START EXCERPTED RECORDS

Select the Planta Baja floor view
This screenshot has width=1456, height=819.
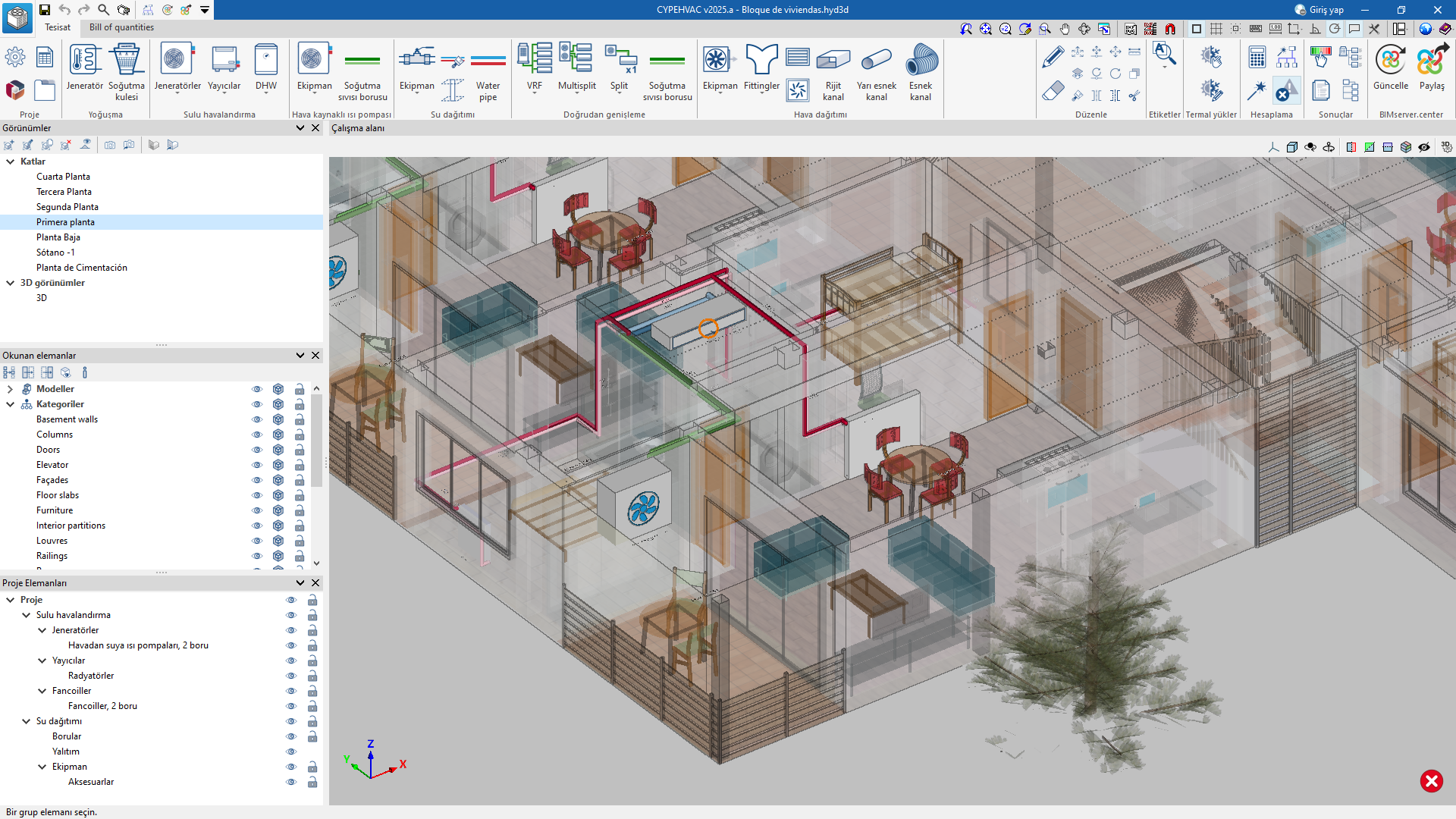point(58,237)
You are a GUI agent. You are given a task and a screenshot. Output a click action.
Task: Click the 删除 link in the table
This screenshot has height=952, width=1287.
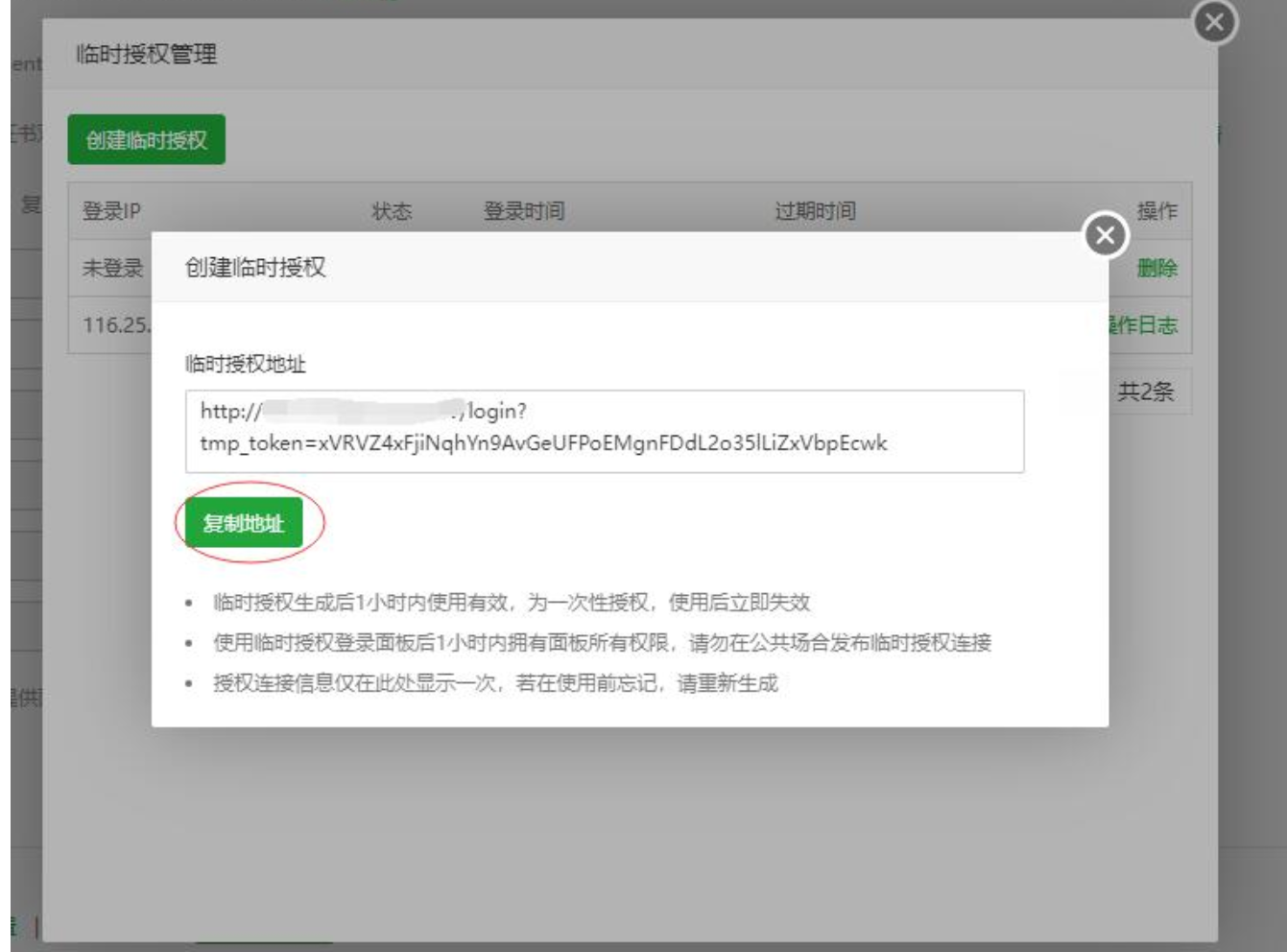(1156, 269)
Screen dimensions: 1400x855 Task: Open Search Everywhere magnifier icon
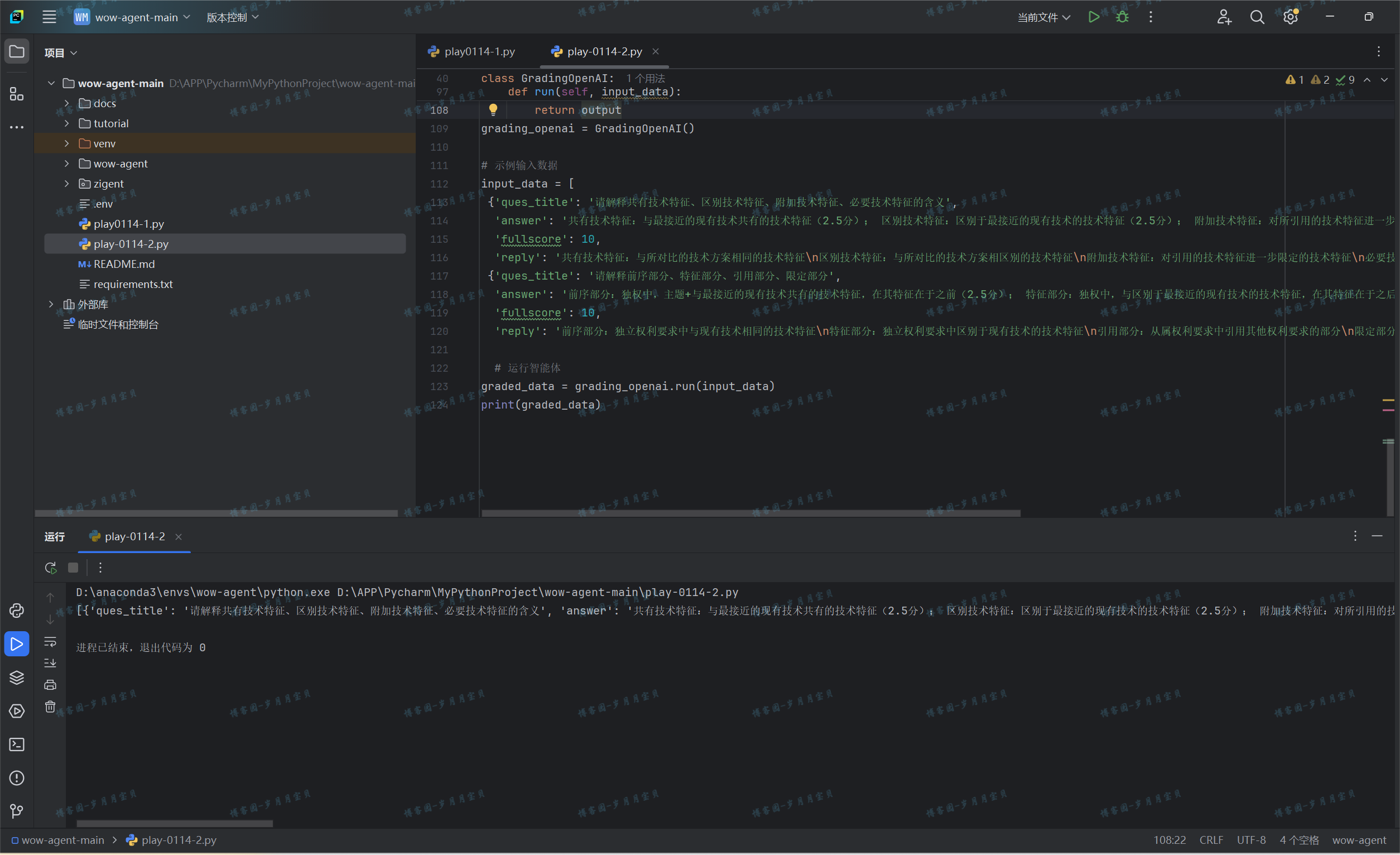1257,17
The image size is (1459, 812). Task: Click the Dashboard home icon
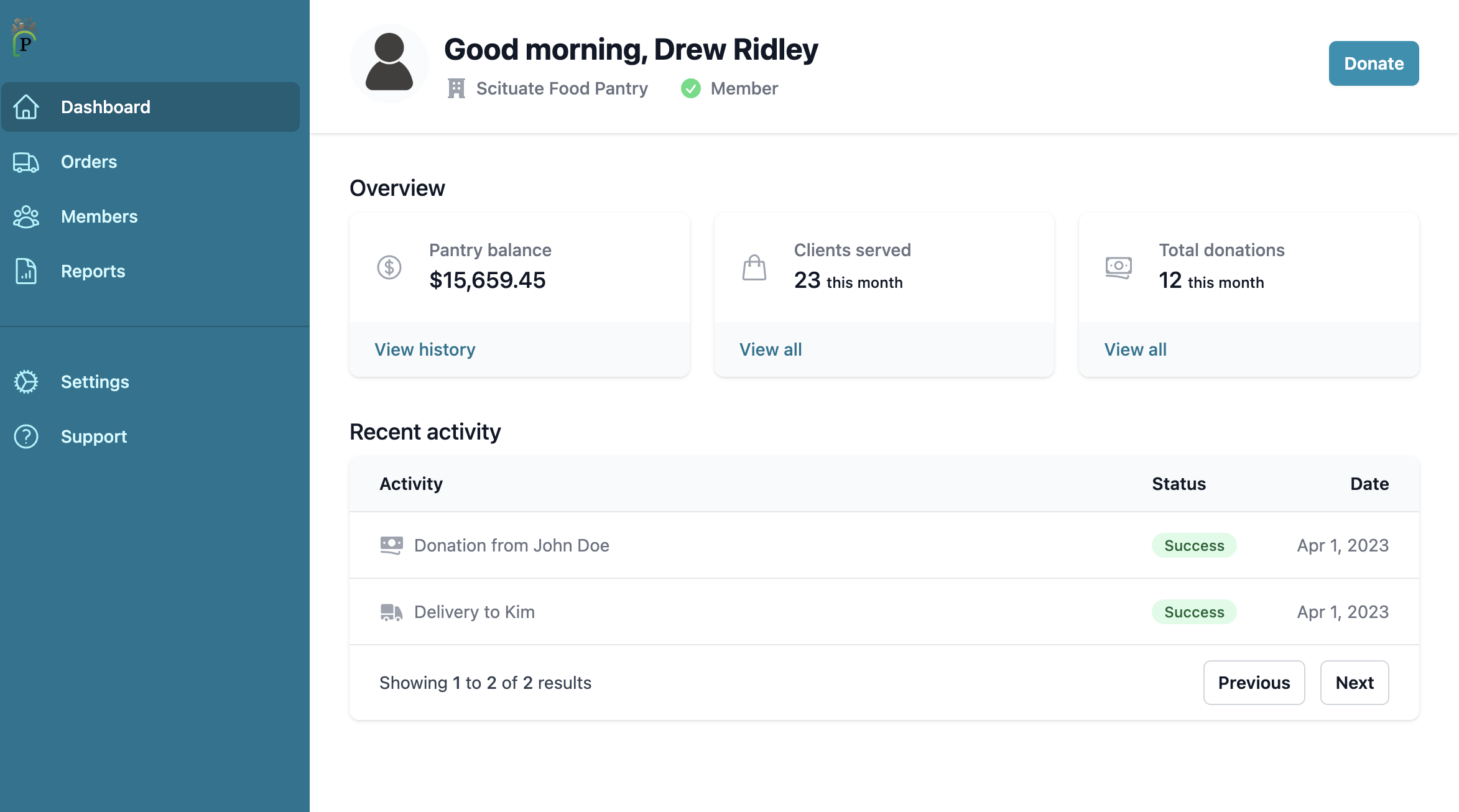pos(26,107)
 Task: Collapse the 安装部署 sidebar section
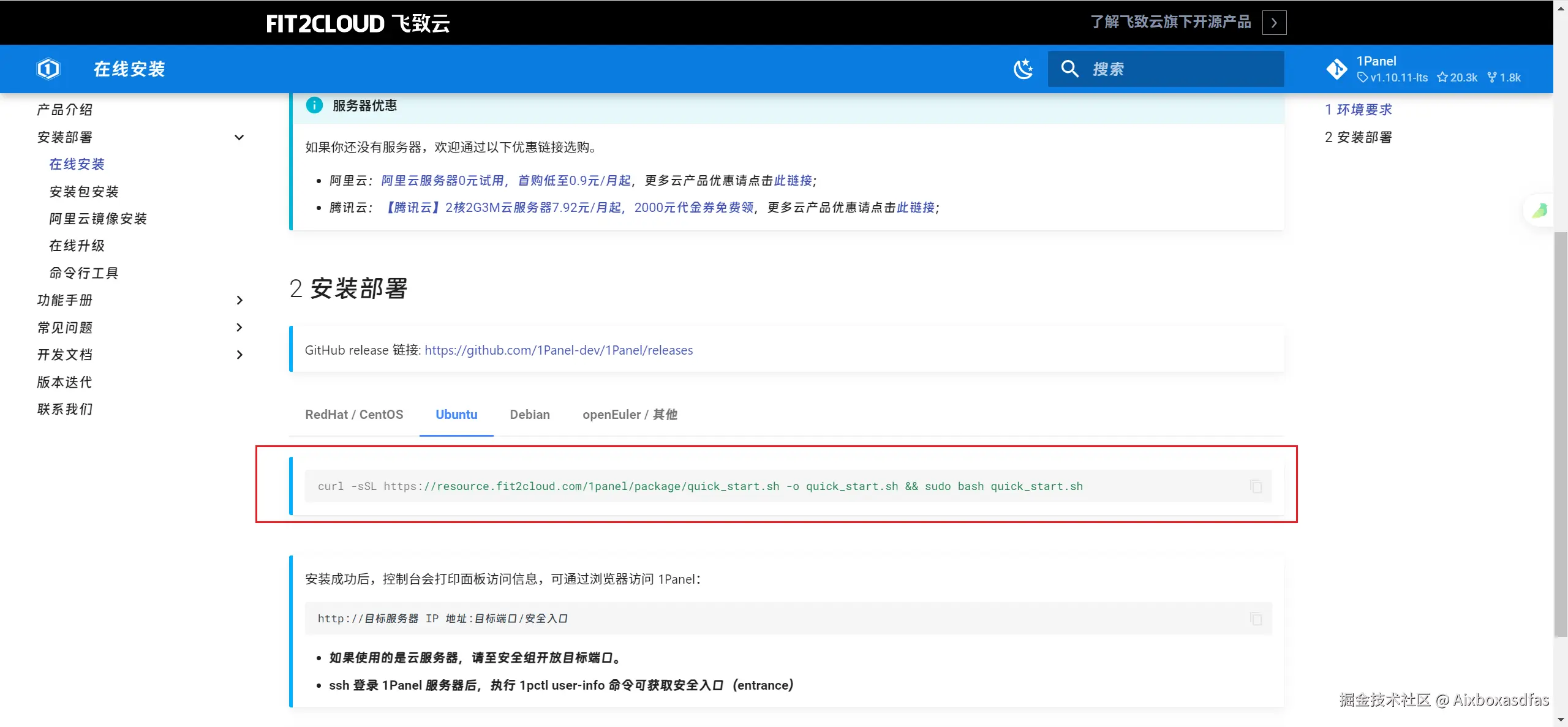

END EXCERPTED RECORDS

Rewrite the listing with every "screenshot" swapped for "screen capture", keeping everything else the same and omitting the pictures.

Select the Planta Baja floor view
This screen capture has width=1456, height=819.
point(58,237)
You are a GUI agent. You are given a task and a screen capture. Output a click action.
Task: Click the 删除 link in the table
This screen capture has height=952, width=1287.
(1156, 269)
Screen dimensions: 1400x855 Task: Open Search Everywhere magnifier icon
1257,17
The image size is (1459, 812). Task: Click the Dashboard home icon
pos(26,107)
 Task: Collapse the 安装部署 sidebar section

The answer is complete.